Regina was not a woman to mince words. She pulled her chair up and stretched her hands out on the glass table top. "We aren't going to find them," she said as though delivering the weather on television. "Not if they don't want to be found."
"So what do you suggest, your highness?" Killian asked, a bit annoyed that the woman had not only barged in but seemed to be in a negative frame of mind. "Should we pretend they aren't out there?"
"No," she said just as stoically. "I think we need to do something." She looked at them as though she were expecting applause.
"Like what?" Emma asked incredulously. "Offer them candy and pony rides? This is Rumpelstiltskin. They aren't children who can be bribed."
"I'm aware of who we are dealing with," Regina warmed. "You forget that I know the most about Maleficent than anyone in Storybrooke." She bit out the words as though they were sour on her tongue. "I'm the one who has the most background with this crew."
"I don't think anyone has forgotten your knowledge of Maleficent," Emma bit out, folding her arms across her chest. "I'm having a hard time understanding why you are so eager to fight her. Weren't you friends?"
"At one point," Regina conceded. "You have to admit that gives me a bit of an advantage here."
"We can all agree that any knowledge in this situation is advantageous," Killian said. "Your highness, you offered some sort of suggestion as to a solution. What would that be?"
"Ahhhh, yes," Regina said. "I suppose that you could say our hands are a bit tied so long as they are hiding. They are experts at it and no amount of magic on any of our parts is going to reveal their locations."
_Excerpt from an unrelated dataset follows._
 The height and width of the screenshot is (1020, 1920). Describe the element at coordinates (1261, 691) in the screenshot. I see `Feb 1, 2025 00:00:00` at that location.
"De ja vu," Emma muttered. "I think we have clearly established the fact that they are hiding and that we can't find them until they want to be found. Quit being a drama queen and tell us your idea."
"We offer a little bait to see if we can draw them out," Regina said, as if it was the most obvious thing in the world.
"Precisely what bait?" Killian asked, rubbing his hand on the edge of the table. "What could the four of them all want?"
Emma's eyes narrowed suspiciously as the woman waited to answer. She knew the answer. "No, Regina, no," she said. "It's too much to ask of her. She's struggling as it is. You can't expect her to put her life on the line for all of us."
"We'd be there with her," Regina challenged. "I'm not sending her to her death. I just think that seeing her would be appealing for Rumpelstiltskin that he might drop his guard momentarily."
"And how would that help us with the other three?" Emma challenged. "They aren't going to care about Belle."
"I can guarantee that where he goes, so do they," Regina said somewhat mysteriously. "Package deal and all that."
"I think it's a bad idea," Emma said, shaking her head. "Belle's been near tears ever since she forced him over the town line. She can barely function some days. I don't think it's a good idea to put her anywhere near him. Why don't we try the dagger? One of us could use it to summon him."
"He would expect that," Regina said. "We need the element of surprise."